[READING PASSAGE]
New2Mumming · 09/09/2022 14:00

Thabks for being straightforward, I need that

OP posts:
Mardyface · 09/09/2022 14:05

I wouldn't do it. It's hard enough to be a team in the first year of a baby's life anyway tbh.

weathervane1 · 09/09/2022 14:05

I used to work away in London or abroad every week for 18 months and live near Preston / Manchester. The 6am ish train down on the Monday and more especially the 4:30pm train back on the Friday were not fun - crowded, noisy and generally a wholly depressing experience knowing that I was leaving my family behind for another week. It was slightly better when I negotiated working from home each Friday but Sunday afternoon and evening were basically written off with worry, ironing and generally getting ready. For you part, you will be having to cope on your own and I think what will happen is that you'll build a whole new life without your OH. It's not a recipe for a happy balanced life for either of you and i think that over time you will resent him being away.

I'm sure it works for some people but it's one large gamble to take. Perhaps have a few trial runs before you decide to up sticks and move?

FYI, I used sparerooms.co.uk to find accommodation as the choice was good and the prices lower. I also earned quite a bit more then your OH which at least helped to pay for some nice holidays in between. That said, I wouldn't do it again.

pinkunicorns54 · 09/09/2022 14:08

In theory, this could work for us. DH sees our child for 10mins in the morning and depending on how tired they are anywhere from not at all to 30mins in the evening due to his working pattern / commute.

However, he would HATE this. He misses his child so much, that the 40mins per day, he craves!
It's also the little things, not being able to pop to the shop after little one has gone to bed because you are on your own, cooking dinner for 1. I wouldn't like it either.

I would have hated it in the first year when I was at home solo parenting!

Also, I need him to collect sometimes if I need to work late. Not sure how it would impact on your working pattern thinking a year down the line!

PragmaticWench · 09/09/2022 14:09

Why would he want to sink money into rent, rather than into your own property? It's madness and financially daft on 50k.

Battybonkers · 09/09/2022 14:09

If he can’t easily find work near your parents then Realistically that means that you can’t live there. The rent/ mortgage solution is bonkers and wouldn’t be sustainable in the long term as rents are bound to rise quicker than his salary. Do your parents work? If having them close is so important would they be prepared to move a bit closer to London to reduce the distance? That way you could buy within commuting distance and have them close by. As others have said having grandparents near is nice but not essential, having the father living with you would be my priority….

New2Mumming · 09/09/2022 14:10

Building a whole separate life is very good point, I see that too. Feels awful to think that

OP posts:
New2Mumming · 09/09/2022 14:15

Building a whole separate life is very good point, I see that too. Feels awful to think that

OP posts:
Winceybincey · 09/09/2022 14:15

Me and OH planned the same with good intentions when I was pregnant. His work was 3.5 hours away (started the job when I was pregnant), he was to work away mon - Fri and I was to stay home near family with the baby.

it lasted a year until we decided to move near his work before we would end up divorcing. I resented him massively. Resented that he had a good nights sleep 4 nights a week, that he had 4 evenings to himself where he could shower, eat something decent, socialise with his friends etc, whilst I was up to my eyeballs with a baby that didn’t nap, screamed if he was put down, sleep deprivation, piles of laundry, mess, couldn’t cook anything decent to eat, rarely showered - let alone see friends.

it’s easy to Say ‘yeah we’ll do this’ until it actually happens and reality hits you. You don’t know what your baby will be like, how long it will take you to recover from the birth, how well you’ll cope, whether you’ll be hit with PND. Family only do so much.

just don’t put all of your eggs into one basket and have a plan for if it doesn’t turn out as well as you hoped.
[/READING PASSAGE]
[DATA EXCERPTS]
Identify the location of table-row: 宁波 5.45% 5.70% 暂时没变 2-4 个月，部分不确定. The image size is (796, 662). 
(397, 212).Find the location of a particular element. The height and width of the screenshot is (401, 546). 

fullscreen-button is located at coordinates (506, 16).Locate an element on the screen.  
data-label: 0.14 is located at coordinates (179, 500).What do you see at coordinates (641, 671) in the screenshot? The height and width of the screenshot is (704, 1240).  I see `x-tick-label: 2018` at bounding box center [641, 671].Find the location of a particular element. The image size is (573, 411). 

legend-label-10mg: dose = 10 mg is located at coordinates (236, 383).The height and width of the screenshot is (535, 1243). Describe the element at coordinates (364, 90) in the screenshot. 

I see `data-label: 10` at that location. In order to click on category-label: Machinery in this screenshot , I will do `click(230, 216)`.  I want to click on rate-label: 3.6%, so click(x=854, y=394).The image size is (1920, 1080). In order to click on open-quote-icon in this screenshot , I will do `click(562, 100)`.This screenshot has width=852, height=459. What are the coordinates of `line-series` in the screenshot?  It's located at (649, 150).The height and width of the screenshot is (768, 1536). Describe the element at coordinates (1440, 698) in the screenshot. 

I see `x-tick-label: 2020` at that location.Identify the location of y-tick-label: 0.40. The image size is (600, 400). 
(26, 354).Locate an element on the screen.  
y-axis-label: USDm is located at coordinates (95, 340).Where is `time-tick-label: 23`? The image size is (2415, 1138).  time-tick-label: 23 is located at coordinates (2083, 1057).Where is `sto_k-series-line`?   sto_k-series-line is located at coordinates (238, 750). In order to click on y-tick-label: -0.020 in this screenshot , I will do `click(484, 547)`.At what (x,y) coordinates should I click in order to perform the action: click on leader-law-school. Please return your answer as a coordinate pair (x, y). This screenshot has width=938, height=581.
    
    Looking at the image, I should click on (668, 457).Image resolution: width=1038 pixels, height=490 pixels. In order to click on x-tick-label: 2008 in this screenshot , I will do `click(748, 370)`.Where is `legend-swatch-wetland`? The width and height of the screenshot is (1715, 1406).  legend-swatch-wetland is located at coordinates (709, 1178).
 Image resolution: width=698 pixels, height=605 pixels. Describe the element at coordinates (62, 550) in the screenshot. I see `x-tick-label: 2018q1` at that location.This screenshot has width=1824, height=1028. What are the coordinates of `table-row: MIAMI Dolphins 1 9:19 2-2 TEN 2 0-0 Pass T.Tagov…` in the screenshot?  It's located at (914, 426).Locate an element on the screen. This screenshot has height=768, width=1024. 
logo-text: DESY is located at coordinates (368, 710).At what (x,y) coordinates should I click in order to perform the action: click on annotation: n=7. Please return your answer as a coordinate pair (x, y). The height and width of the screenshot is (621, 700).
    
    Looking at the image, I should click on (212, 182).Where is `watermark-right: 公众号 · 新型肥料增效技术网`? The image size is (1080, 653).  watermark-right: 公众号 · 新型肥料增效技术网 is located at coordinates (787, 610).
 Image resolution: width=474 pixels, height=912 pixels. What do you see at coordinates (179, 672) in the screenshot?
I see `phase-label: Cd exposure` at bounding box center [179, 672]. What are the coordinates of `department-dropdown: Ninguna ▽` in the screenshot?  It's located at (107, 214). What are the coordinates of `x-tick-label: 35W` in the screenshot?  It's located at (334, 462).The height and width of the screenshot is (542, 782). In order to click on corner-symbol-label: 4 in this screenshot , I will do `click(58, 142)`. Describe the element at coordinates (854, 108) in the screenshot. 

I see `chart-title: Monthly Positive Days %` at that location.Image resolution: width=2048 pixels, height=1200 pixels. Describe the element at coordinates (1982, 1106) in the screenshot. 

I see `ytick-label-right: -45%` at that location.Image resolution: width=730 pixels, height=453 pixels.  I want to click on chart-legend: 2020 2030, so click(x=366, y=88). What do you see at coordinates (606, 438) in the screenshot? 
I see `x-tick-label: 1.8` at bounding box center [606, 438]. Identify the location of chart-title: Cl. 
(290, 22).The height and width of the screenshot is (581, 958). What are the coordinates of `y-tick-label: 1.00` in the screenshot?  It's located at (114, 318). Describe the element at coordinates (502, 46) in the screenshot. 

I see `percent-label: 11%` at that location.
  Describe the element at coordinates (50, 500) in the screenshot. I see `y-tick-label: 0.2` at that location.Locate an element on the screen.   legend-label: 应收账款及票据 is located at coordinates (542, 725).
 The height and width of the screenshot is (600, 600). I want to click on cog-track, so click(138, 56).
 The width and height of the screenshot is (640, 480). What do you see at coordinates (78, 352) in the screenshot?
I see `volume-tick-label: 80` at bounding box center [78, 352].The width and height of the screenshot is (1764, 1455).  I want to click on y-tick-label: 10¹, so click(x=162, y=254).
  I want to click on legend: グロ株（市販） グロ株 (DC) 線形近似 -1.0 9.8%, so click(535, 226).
[/DATA EXCERPTS]
PROBLEM DESCRIPTION => Please name the website that weathervane1 used to find accommodation, according to the forum thread.

EXERCISE RESULT => sparerooms.co.uk